Why were these findings of concern to the Board?
The NEB investigation revealed that many factors contributed to this incident. The release of 90 m³ of crude oil in the secondary containment of Tank 121 may have been avoided or minimized if TMPU had ensured that its change to the drain valve normal position procedure had been effectively implemented and if the leak had been detected earlier.
The NEB also found that if appropriate action had been taken while setting and responding to the SCADA system alarms, the leak could have been detected earlier.
The NEB expects its regulated companies to anticipate, prevent, manage and mitigate potentially dangerous conditions associated with its pipelines. As part of this, the Board expects pipeline companies to continually improve in the areas of safety, security and environmental protection. They must also promote a positive safety culture as a part of their management system.
What corrective actions has the Board required TMPU to take as a result of the findings in this report?
The Board will require TMPU to take the following actions as a result of its findings into this incident.

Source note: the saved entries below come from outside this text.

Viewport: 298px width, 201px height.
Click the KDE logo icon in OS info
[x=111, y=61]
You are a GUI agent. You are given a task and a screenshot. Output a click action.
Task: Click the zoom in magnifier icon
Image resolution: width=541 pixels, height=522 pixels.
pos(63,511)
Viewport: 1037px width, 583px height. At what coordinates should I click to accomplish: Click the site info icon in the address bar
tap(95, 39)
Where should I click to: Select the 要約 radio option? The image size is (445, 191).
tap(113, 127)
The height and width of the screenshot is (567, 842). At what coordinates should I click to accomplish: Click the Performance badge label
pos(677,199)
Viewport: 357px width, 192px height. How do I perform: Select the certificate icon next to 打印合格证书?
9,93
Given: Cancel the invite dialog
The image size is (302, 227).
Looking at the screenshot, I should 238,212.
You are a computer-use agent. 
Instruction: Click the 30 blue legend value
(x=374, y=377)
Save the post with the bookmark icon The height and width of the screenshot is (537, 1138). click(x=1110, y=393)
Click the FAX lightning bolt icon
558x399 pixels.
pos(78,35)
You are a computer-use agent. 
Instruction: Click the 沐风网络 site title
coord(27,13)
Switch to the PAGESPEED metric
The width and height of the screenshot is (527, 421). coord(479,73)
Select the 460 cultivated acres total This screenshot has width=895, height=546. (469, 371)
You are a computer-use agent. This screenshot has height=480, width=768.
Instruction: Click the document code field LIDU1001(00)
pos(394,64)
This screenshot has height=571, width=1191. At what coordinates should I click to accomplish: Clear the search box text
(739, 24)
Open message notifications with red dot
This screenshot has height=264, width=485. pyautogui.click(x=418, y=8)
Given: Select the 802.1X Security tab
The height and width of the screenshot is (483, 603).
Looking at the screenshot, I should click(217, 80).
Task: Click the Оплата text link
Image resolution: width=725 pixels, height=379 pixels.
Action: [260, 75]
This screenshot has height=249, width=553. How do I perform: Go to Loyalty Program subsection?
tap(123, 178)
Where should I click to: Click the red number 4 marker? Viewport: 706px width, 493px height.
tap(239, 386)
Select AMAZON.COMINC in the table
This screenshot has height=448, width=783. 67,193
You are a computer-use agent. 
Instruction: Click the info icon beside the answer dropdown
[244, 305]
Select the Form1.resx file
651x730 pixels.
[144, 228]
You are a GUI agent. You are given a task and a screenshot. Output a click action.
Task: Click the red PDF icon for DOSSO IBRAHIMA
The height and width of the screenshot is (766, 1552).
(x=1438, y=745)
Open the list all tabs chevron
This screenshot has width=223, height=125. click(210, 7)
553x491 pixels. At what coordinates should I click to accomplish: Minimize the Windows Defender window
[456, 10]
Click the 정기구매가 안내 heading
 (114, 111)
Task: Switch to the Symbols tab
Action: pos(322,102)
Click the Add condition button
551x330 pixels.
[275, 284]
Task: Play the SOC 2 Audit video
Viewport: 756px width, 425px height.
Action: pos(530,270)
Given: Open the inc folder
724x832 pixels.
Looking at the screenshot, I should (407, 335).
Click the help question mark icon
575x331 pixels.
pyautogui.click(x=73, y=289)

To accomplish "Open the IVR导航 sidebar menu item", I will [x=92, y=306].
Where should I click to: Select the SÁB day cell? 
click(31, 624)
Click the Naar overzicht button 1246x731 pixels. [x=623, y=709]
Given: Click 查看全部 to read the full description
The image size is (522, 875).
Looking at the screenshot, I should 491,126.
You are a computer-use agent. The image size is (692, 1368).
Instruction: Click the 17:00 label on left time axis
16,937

- Revise its General Operating Procedures 2.2.4 Winterization of External Floating Roof Drain Systems to require that the external nozzle and roof drain valve be heat traced and insulated in locations where high winter rainfall makes other winterization methods impractical;
- Implement a new procedure that all roof drain valves operate in the normally closed position and require operations staff to monitor the draining of water from the roof and if any oil were to be detected, the drain valve would be immediately closed;
- Revise its Facility Modification Request change management procedure to require a work order to be issued to ensure direct communication to affected personnel when a critical procedural change has been approved;
- Review the use of the Legacy System as the basis for operation of the system and the process for commissioning and testing the Test System (the new SCADA system) with all CCO’s, paying specific attention to the requirement and actions for tank alarms;
- Ensure timely and accurate diagnosis in the future through formal communication with CCOs as well as revisions to Procedure 126.96.36.199: Unexpected Tank Level Deviation;
- Undertake a review of creep alarms to determine the frequency of false alarms caused by roof oscillation;
- Install a petroleum gas detection sensor on a trial basis at one of the secondary containment sumps at the Sumas terminal to confirm the ability of this equipment to augment the existing oil detection equipment; and
- Modify the creep alarm threshold values in the Test System for all of TMPU’s tanks so that they correspond to 10 m³ volume deviations and threshold values are no longer set manually by the CCO’s.
TMPU has identified corrective actions to address all of the findings of cause and contributing factors indentified in this investigation report.
The NEB will continue to conduct targeted compliance verification activities with TMPU in order to verify that their corrective actions have been adequately implemented.